■ Your goal:
List each line of the entries below that contains the word "value", matching its case exactly.

# START OF Task input

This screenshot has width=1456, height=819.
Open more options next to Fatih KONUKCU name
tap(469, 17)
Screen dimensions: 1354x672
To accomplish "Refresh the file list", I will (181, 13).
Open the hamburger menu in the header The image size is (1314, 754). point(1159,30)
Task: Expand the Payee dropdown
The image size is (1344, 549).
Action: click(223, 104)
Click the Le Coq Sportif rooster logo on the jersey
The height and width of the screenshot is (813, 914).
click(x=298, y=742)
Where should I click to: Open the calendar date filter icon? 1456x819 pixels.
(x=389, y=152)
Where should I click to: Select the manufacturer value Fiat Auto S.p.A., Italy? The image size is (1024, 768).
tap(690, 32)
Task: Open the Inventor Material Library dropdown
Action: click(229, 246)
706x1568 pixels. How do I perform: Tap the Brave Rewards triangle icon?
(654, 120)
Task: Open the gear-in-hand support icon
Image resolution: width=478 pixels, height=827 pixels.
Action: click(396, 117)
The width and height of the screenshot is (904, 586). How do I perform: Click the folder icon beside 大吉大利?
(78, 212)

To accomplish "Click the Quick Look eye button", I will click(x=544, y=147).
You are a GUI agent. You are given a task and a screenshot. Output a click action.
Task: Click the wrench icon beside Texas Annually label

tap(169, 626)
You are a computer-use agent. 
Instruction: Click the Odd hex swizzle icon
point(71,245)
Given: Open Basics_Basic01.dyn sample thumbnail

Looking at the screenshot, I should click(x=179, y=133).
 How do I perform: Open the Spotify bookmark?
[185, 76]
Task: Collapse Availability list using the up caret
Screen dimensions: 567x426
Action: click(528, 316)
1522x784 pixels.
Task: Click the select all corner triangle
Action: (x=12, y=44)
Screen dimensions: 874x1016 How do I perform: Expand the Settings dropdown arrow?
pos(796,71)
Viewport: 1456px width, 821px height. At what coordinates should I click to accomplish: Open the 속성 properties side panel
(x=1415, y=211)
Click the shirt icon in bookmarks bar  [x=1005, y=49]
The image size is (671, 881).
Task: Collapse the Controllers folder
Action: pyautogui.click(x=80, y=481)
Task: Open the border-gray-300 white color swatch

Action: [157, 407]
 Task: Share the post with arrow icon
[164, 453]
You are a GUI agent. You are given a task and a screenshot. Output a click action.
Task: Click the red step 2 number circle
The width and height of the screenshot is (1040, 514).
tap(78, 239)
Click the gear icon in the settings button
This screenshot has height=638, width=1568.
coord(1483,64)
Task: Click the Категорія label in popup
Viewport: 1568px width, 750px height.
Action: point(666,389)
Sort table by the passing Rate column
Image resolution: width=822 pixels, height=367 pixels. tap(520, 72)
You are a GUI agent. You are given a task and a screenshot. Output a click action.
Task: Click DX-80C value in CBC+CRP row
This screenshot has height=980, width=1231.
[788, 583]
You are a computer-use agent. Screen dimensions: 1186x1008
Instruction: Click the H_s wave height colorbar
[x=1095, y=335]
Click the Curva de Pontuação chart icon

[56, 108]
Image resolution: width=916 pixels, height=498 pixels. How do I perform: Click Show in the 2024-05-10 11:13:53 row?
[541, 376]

# END OF Task input

■ Written response:
Where should I click to: Select the manufacturer value Fiat Auto S.p.A., Italy? The image size is (1024, 768).
Task: Click DX-80C value in CBC+CRP row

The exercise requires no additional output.